**AUSWAHL**:
· · · ·
# Full Tilt Poker zu?



## oxoViperoxo (17. April 2011)

Mal ne Frage: Wurde Full Tilt Poker vom FBI gesperrt? Seite ist nicht mehr verfügbar und meine Updates scheitern auch immer.


----------



## PMueller1 (17. April 2011)

.


----------



## oxoViperoxo (17. April 2011)

Hmm, dann heist es wohl abwarten.


----------



## PMueller1 (17. April 2011)

.


----------



## Lolm@n (17. April 2011)

http://heise-online.mobi/newsticker/meldung/FBI-schliesst-amerikanische-Poker-Portale-1229044.html

Ich spielte auf PokerStars aber ich hab nie echtes Geld reingesteckt.

Laut mehreren Seiten sollten die Clients alle noch funktionieren hier in Europa.


----------



## oxoViperoxo (17. April 2011)

Naja, ich und ich denke einige andere haben da aber noch Kohle. Und die will ich haben, fals die dicht machen.


----------



## Lolm@n (17. April 2011)

oxoViperoxo schrieb:
			
		

> Naja, ich und ich denke einige andere haben da aber noch Kohle. Und die will ich haben, fals die dicht machen.



Klar aber nicht schon den Teufel an die Wand malen....

http://www.pokerolymp.com/articles/...P-AP+vom+FBI+in+den+USA+gesperrt+-INFO-Ticker

Da steht das weitere vorgehen der Firmen.

Mfg


----------



## oxoViperoxo (17. April 2011)

Man man man!!! Ich wollte heute Pokern


----------



## Lolm@n (18. April 2011)

Bei meinem Link musst du mal die Commis lesen einer schrieb er hätte all sein Geld 10'000$ Bei FTP da muss man ziemlich beschränkt sein, sein ganzes Geld dort zu investieren 

MFG


----------



## PO3T (18. April 2011)

Hallo Zusammen,

Die Seiten und Bankkonten von PokerStars, Full Tilt Poker, Absolute Poker und Ultimate Bet wurde aufgrund des Verdachts auf Geldwäscherei und Betrugs vom FBI beschlagnahmt. Als weiterer "Anklagepunkt" wurde Illegales Glückspiel genannt.

Was heisst das: 

Die Domains bsp. www.fulltiltpoker.com ect sind nicht mehr erreichbar. Ersatzweise wurde von FTP die www.fulltiltpoker.co.uk zur Verfügung gestellt. Pokerstars hat seine Domain auf www.pokerstars.eu geändert.
· · · ·
**DATENBLOCK**:
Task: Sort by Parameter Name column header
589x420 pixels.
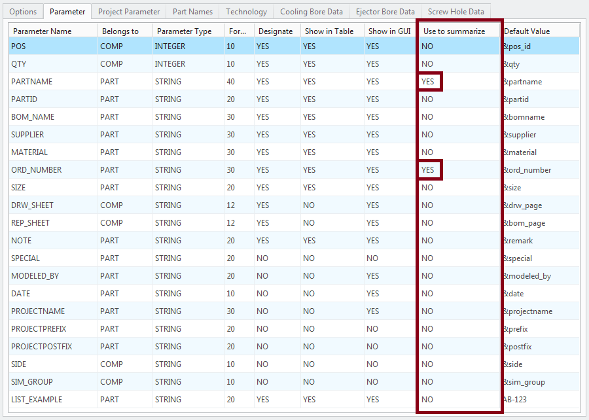Action: coord(51,31)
· · · ·
**SCHRIFTLICHE AUFGABEN**:
- A) Auf welche Domain hat Pokerstars laut dem Forumsthread gewechselt?
- B) Übersetze bitte den Satz „Ersatzweise wurde von FTP die www.fulltiltpoker.co.uk zur Verfügung gestellt.“ aus dem Forumsthread ins Englische.

**ANTWORTEN**:
- A) Auf www.pokerstars.eu.

- B) As a replacement, FTP made www.fulltiltpoker.co.uk available.